Four shootings involving juvenile suspects shook the metro Denver area between the end of June and the end of September.

In two other incidents, juveniles allegedly shot at local police department vehicles during pursuits, one of which involved an AK-47.

While numbers showed that shootings — both fatal and nonfatal — involving juvenile suspects had plateaued in Denver and Aurora since 2022, the high-profile and brazen nature of the 2024 shootings left some officials reeling.

“It’s just a deadly combination when you take kids whose brains haven’t fully developed, you put them in a situation where there aren’t many guardians and you bring in minor conflicts. They just don’t know how to resolve their conflicts in the appropriate ways,” David Pyrooz, a criminologist and associate professor of sociology at the University of Colorado Boulder, told The Denver Gazette in September.

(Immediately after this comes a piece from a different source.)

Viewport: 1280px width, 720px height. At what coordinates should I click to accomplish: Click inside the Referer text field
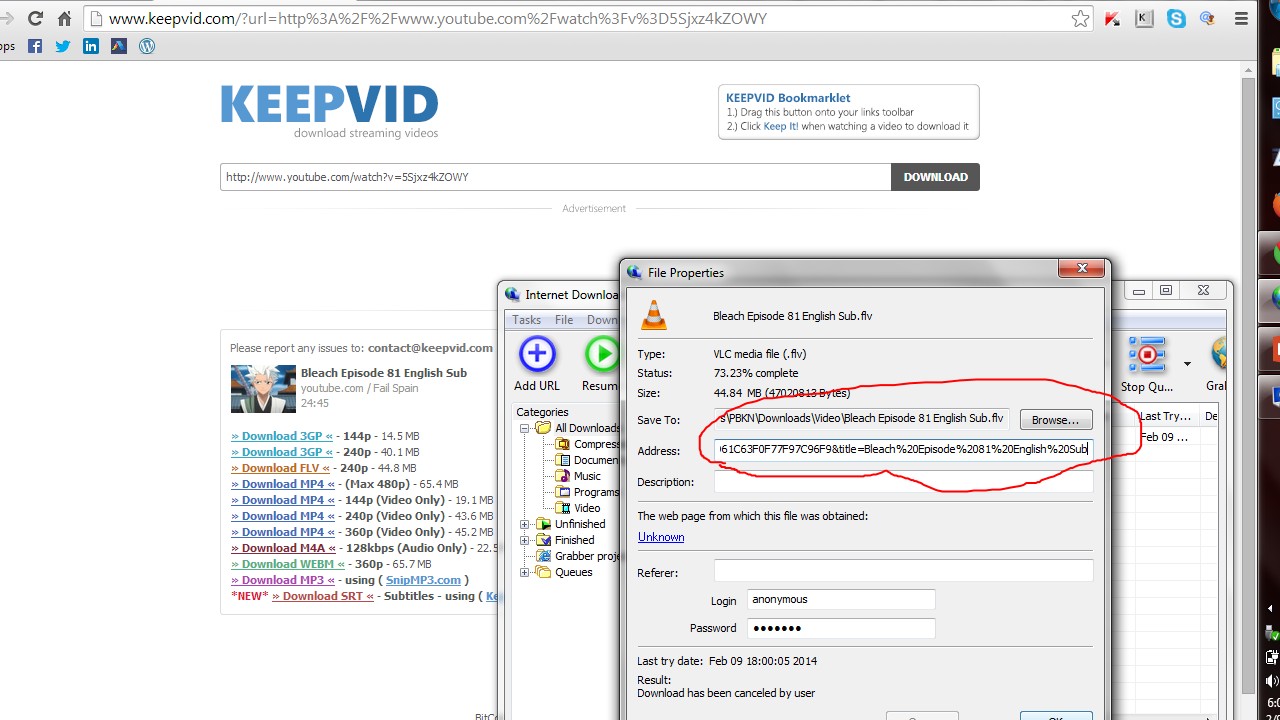pos(903,571)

Since 2010, murder committed by juveniles in the state has increased 210% from rates of 0.2 per 100,000 people in 2010 to 0.5 per 100,000 people in 2023, according to a study by the Common Sense Institute, a Denver-based think tank.

Officials, community leaders and law enforcement said they are trying to slow the growing trend by considering stronger penalties, after-school programs and increased parental influence.

“I’m tired of hearing that we need to lean into these kids,” said Joseph Silva, vice president of equity initiatives at the Generation Schools Network and founder of the Silva Family Foundation nonprofit. “We need to lean around our kids. We need to lean around our communities. Allow yourself to get messy in the muck.”